7 thoughts on “Hall’s Marriage Theorem explained intuitively

  1. Pingback: Hall’s Marriage Theorem | Eventually Almost Everywhere

  2. Sorry for the mess. Please remove my two last comments.

    I do not understand your solution to the Putnam problem.

    First, since in every single day there are n winners, it is obvious that in every set of k days the total number of winners is at least n. Hence, if k < = n the total number of winners in k days is at least k,

    BUT, Hall’s condition requires that in every set of k days, the total number of winners is at least k, even when k > n! You didn’t prove this.

    1. Your argument only works for small k: you’ve correctly pointed out that when k > n your argument breaks down.

      Re-read the part about the existence of a “loser”. Choose k > n and there are 2 cases. If there is no loser, you are done (since every team is covered).

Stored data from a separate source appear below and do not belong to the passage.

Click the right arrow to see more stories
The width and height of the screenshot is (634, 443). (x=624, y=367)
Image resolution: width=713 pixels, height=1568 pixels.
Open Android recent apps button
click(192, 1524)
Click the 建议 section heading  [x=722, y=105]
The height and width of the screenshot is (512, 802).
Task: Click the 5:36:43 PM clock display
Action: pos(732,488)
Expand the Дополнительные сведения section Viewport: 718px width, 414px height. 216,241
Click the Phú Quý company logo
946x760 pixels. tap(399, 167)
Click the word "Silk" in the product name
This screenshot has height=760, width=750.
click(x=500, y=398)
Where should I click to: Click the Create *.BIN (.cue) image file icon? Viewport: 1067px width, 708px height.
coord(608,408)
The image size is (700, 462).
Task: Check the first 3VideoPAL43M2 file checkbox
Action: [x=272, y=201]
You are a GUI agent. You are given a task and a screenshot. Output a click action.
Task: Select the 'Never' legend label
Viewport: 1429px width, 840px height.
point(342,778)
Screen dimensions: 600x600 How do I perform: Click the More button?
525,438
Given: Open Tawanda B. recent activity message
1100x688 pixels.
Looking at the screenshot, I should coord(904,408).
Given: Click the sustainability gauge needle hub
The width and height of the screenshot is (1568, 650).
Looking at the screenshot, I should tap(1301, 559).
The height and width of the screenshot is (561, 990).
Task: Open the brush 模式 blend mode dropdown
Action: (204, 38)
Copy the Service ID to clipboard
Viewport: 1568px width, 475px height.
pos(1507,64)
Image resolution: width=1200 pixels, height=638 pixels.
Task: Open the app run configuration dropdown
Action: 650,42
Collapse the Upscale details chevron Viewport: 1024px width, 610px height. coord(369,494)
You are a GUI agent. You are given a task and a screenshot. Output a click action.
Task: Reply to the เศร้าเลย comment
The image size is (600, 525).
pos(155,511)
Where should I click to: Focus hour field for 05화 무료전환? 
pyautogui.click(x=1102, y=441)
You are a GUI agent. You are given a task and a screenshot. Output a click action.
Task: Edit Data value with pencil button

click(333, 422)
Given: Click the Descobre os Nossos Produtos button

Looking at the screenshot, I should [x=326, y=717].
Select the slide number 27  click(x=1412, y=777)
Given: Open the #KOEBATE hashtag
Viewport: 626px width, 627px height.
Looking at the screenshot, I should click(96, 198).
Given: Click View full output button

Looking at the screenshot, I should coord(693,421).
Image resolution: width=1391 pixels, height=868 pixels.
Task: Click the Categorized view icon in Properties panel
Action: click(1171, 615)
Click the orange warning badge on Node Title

      So assume there is a loser, he loses to k different teams. So these k teams form a set of size k.

  3. You write in the proof: “Suppose, for contradiction, that a matching is impossible. From Hall’s Theorem, there has to be a set of *n* days, in which there are fewer than *n* winners in these *n* days.”

    I think this is incorrect. From Hall’s theorem, if there is no matching, then there has to be a set of *k* days in which there are fewer than *k* winners. But k doesn’t have to be n! k can be any number from 1 to the number of nodes, which in this case is 2n-1!

    I.e., it is possible that *all* sets of n days have n winners, but still there is no matching because there is another set, larger than n, that violates Hall’s condition.

    1. Ah I see your confusion, I accidently used the same variable twice — oops. The 2n and 2n-1 in the problem statement has nothing to do with the variable in the solution, I’ll change it to 2m and 2m-1.

      Other than that, the argument should be correct. Thanks for pointing this out!

  4. Female hypergamy completely destroys any real application of this beautiful theorem. Women are just too damn picky.

    Women on OKCupid found 80% of men of “below average” attractiveness:

    In light of this theorem, it is clear that the decline of marriage in American society is due to women; and yet we see endless articles and books blaming and shaming men for the decline of marriage, telling them to “man up.”

    If women understood some mathematics, which intuitive articles like this makes easier, they might have reevaluated their choices so as not to end up with that skewed OKCupid situation. They are choosing themselves out of the matching pool.